Figure 7. Dimensionless density fields for a constant density ratio 
$R_L=1.43$, and different values of the layer thickness 
$h_L$: (a) run 8 with 
$h_L=0.6$; (b) run 5 with 
$h_L=0.4$; (c) run 2 with 
$h_L=0.2$. For thinner bottom layers the interfacial waves propagate more slowly, and they increase in amplitude. The black contour represents the value 
$s_U=0.1$.
In order to arrive at quantitative descriptions of these qualitatively different flow fields, we now proceed to analyse the dependence of the bore, internal wave and gravity current velocities on 
$R_L$ and 
$h_L$.
3.2. Gravity current, undular bore and internal wave velocities
Several analytical models exist for predicting the front velocity of inviscid gravity currents propagating over a solid wall. In his classical analysis, Benjamin (Reference Benjamin1968) obtains the dimensionless front velocity as
\begin{equation} U_{f,B}=\frac{\hat{U}_{f,B}}{\hat{u}_b}=\sqrt{\frac{2\alpha(1-\alpha)(2-\alpha)}{\sigma(1+\alpha)}}, \end{equation}
where 
$\sigma =\hat {\rho }_0/\hat {\rho }_U$ and 
$\alpha =\hat {h}_{gc}/\hat {h}_U$, with 
$\hat {h}_{gc}$ denoting the gravity current height and 
$\hat {h}_U$ the initial height of the gravity current fluid in the lock. By focusing on the conservation of vorticity, Borden & Meiburg (Reference Borden and Meiburg2013a) derive a corresponding dimensionless result for Boussinesq currents in the form
\begin{equation} U_{f,BM}=\frac{\hat{U}_{f,BM}}{\hat{u}_b}=2\sqrt{\alpha}(1-\alpha). \end{equation}
For a Boussinesq gravity current with height equal to half the upper fluid layer thickness, so that 
$\sigma = 1$ and 
$\alpha =1/2$, both of these relationships predict a dimensionless front velocity of 
$1/\sqrt {2} \approx 0.71$. Figure 8(a) indicates that this value provides a reasonably good estimate of the computationally observed, fluctuating gravity current front velocities for runs 2, 3 and 4, which suggests that these gravity currents behave approximately as half-depth currents.

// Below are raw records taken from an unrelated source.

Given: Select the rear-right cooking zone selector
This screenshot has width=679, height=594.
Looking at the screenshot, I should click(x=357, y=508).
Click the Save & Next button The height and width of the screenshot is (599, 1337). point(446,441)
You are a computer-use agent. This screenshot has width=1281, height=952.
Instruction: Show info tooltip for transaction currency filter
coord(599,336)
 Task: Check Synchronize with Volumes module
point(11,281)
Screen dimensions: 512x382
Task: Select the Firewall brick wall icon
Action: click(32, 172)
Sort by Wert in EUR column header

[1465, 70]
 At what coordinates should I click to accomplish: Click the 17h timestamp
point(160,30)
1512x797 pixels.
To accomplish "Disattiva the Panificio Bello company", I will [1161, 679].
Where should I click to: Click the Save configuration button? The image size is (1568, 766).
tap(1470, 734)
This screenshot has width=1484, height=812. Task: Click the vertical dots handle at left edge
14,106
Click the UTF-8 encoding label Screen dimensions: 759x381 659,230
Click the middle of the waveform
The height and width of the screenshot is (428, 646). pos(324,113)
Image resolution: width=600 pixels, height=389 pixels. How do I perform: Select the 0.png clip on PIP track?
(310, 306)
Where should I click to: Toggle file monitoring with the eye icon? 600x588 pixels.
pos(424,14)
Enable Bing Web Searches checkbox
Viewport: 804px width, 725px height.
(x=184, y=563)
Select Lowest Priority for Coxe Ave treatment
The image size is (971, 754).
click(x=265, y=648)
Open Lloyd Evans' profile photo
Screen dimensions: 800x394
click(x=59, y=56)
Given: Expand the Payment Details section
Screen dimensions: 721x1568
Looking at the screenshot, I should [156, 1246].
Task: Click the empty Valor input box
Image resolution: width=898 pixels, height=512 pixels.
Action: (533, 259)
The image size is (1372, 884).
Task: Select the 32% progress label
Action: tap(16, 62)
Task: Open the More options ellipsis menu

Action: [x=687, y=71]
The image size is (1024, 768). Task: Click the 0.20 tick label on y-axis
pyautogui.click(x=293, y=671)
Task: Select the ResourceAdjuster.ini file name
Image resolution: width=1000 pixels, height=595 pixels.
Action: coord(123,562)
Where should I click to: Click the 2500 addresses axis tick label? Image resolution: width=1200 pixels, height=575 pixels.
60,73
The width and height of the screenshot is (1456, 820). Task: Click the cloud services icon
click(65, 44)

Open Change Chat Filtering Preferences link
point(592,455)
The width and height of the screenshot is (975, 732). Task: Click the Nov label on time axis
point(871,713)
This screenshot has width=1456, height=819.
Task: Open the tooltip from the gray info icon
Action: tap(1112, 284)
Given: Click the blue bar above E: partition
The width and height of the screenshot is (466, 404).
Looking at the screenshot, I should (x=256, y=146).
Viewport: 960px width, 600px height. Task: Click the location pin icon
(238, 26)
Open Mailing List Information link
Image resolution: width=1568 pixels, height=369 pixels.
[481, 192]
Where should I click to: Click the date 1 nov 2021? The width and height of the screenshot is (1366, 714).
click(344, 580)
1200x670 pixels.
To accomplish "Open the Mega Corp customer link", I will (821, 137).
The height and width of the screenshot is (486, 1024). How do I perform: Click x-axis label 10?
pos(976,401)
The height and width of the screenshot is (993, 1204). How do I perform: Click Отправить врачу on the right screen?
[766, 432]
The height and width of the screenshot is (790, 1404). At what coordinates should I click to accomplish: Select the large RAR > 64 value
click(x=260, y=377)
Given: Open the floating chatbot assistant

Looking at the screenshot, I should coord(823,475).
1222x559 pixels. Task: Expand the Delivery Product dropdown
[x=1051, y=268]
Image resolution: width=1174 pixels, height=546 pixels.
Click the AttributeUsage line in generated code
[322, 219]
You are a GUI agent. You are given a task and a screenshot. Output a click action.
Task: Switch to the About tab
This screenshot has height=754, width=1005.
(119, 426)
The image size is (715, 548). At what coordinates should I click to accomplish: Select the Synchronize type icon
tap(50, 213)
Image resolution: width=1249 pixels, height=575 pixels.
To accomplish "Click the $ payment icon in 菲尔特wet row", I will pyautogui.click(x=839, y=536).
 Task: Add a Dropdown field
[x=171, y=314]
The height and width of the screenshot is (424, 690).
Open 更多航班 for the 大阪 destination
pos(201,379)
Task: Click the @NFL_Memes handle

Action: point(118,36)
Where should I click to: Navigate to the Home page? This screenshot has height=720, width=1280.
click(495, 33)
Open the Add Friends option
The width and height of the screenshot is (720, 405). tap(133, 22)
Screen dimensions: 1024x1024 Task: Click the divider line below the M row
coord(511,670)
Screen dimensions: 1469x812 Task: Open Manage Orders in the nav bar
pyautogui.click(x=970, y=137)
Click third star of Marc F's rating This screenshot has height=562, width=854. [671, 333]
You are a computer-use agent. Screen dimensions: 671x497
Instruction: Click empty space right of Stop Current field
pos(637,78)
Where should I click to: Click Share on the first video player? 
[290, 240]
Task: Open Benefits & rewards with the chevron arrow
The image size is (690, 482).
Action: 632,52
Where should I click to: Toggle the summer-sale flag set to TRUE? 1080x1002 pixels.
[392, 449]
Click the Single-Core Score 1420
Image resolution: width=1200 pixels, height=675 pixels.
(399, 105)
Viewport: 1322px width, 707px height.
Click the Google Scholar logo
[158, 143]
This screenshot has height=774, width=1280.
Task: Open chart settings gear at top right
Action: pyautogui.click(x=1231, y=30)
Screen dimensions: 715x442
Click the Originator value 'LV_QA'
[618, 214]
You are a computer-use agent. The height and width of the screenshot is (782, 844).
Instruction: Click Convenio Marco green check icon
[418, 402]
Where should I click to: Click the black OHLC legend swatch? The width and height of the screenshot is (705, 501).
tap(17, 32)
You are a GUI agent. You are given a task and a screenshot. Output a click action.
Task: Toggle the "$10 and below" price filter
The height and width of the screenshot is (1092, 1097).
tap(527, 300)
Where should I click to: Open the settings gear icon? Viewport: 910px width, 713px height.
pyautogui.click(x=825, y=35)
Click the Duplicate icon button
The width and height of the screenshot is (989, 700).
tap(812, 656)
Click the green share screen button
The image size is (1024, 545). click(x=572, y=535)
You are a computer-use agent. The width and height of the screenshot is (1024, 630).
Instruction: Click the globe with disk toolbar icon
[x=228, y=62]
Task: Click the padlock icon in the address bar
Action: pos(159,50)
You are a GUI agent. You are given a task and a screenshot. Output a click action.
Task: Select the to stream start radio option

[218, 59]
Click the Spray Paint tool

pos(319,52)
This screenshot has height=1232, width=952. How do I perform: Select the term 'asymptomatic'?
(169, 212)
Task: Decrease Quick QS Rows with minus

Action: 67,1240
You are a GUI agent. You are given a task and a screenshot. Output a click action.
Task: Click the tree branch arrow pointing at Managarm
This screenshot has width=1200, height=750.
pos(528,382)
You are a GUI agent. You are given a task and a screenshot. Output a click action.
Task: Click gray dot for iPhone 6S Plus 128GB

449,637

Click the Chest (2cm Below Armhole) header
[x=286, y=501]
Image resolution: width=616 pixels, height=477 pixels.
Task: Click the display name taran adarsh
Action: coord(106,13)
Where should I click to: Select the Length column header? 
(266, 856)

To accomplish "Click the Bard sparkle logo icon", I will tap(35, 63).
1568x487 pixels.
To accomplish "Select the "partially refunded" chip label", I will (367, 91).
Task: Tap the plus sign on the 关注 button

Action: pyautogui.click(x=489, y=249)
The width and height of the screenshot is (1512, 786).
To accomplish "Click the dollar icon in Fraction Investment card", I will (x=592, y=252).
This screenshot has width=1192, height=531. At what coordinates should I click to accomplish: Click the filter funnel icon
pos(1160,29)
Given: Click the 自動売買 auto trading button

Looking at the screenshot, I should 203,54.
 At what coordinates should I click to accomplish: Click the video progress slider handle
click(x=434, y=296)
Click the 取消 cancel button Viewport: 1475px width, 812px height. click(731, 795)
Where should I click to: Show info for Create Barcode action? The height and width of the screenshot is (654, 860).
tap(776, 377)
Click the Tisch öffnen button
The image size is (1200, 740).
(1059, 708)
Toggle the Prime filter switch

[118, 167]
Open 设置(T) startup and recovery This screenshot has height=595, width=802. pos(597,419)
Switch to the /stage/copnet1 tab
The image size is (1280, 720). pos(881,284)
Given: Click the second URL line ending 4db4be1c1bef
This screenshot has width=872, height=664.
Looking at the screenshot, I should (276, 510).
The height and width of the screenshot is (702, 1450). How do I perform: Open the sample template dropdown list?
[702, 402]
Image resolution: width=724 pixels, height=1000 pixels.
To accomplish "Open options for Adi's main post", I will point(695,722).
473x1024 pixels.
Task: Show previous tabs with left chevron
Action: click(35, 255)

Figure 8. (a) The gravity current front velocity 
$U_f$ for runs 2, 3 and 4 as a function of time. The dashed blue line represents the predicted velocity of 
$1/\sqrt {2}$ for half-depth currents. The average front velocity for all three gravity currents is close to this value, which suggests that the gravity currents behave approximately as half-depth currents. (b) The undular bore or leading internal wave velocity 
$U_w$ for runs 2, 3 and 4 as a function of time.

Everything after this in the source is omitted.